Many other authors have contended that hectics are not owing to the absorption of purulent matter; and their arguments are entitled to considerable attention. Mr. Hunter has urged many facts in opposition to the generally received opinion; and it must be admitted, that should absorption be generally the cause, the lymphatics act very irregularly, at different times, and in different situations. We know, indeed, that fluids exposed to the mouths of the absorbents are sometimes not taken up, and soon afterwards, without any apparent reason, rapidly disappear. Though this caprice may account for some of his observations, yet the facts before stated, where hectic fever follows only suppuration of some of the larger and more important joints, cannot be accounted for in the same way. In some external abscesses also, we find that the hectic begins to appear only when they are opened; and though the suppuration of scrofulous tumours is attended with fever, venereal ones produce no general effect on the constitution. Mr. Hunter concludes that"the hectic is owing to the parts being stimulated to produce an effect beyond their powers, and that this stimulus is sooner or later in taking place, in different cases."

The connection between hectic and suppuration is, however, apparently so close, that we are unwilling to give up our former opinion; and we can perceive, we think, some clue to conduct us through the labyrinth of discordant facts. We would conclude, therefore, that hectic is owing to suppuration of any considerable magnitude arising from constitutional disease; and these constitutional diseases are such as are usually attended with increased irritability, or a broken constitution.

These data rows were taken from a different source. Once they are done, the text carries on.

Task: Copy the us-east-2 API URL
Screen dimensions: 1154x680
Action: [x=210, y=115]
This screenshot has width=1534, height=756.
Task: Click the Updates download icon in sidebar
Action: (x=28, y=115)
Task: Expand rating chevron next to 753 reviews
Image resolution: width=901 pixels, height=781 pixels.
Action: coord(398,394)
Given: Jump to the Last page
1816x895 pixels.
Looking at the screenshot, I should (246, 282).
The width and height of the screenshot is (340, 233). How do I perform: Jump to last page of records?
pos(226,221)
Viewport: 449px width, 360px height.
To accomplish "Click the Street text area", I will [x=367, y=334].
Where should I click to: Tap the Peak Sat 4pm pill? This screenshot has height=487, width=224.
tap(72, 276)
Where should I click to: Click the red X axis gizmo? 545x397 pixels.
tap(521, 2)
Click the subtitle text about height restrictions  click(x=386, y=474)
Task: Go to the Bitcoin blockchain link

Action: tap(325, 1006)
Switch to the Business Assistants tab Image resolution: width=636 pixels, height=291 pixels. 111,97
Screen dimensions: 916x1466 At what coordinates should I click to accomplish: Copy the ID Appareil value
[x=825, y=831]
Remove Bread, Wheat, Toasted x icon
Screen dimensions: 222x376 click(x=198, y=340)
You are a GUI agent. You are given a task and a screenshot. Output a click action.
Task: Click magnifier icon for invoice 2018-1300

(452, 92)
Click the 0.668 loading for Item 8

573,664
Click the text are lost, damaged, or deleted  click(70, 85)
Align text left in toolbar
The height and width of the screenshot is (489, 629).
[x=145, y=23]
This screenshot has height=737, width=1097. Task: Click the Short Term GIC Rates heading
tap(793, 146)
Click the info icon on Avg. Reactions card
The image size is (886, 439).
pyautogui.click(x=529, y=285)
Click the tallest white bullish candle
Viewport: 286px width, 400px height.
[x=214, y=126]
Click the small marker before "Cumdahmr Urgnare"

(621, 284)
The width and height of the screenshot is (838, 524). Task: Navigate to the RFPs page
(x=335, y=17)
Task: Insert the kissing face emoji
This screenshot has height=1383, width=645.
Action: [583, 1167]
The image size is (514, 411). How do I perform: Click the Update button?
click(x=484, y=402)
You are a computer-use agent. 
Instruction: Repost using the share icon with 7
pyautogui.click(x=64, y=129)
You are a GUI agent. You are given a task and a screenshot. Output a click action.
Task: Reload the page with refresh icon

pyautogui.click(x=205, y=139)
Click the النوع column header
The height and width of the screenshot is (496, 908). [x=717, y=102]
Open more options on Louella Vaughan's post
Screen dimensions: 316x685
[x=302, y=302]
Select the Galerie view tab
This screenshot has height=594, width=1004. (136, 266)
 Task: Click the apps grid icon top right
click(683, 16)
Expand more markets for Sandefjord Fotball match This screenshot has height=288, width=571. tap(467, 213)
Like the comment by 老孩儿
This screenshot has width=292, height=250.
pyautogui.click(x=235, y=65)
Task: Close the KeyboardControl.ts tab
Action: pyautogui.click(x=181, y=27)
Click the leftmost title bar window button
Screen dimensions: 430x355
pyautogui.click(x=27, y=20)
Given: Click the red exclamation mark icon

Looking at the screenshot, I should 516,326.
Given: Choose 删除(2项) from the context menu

The appearance of hectic resembles that of an irregular intermittent. The pulse rarely becomes natural; but remains quick and weak: the chillness is often violent and long continued; not regularly succeeded either by a dry heat or sweat, though one of these generally follows; and the hot fit sometimes approaches without being preceded by a sensible chillness. The sweat seems to exhaust instead of relieving the patient, and when at an end, the fever will sometimes continue, or in the middle of the fever the chillness will return; a certain sign, according to Dr. Heberden, of the presence of this fever and its pathognomonic symptom. The return of the fits is equally irregular. Sometimes they recur, for a considerable time, at regular periods, and again lose this strictly intermittent form. In the fit, the urine is various, and nothing can be ascertained from its appearances. When an external ulcer is the cause, pains, apparently rheumatic, occur,thoughinapartvery remote from the ulcer; and a sudden swelling of some part of the body is occasionally observed, which soon subsides. Its approach is usually gradual, the skin is dry, the tongue hard and parched, the cheeks flushed, the sleep not refreshing. On the approach of the fit, according to Hippocrates, the whole breast is pained, the breath resembles a whistling through a reed, a cough often attends, a quantity of thin saline saliva is discharged, and, in the progress of the disease, the whole body is emaciated, except the legs, which become tumid. A pathognomonic sign, according to Galen, is an increase of fever after eating and drinking.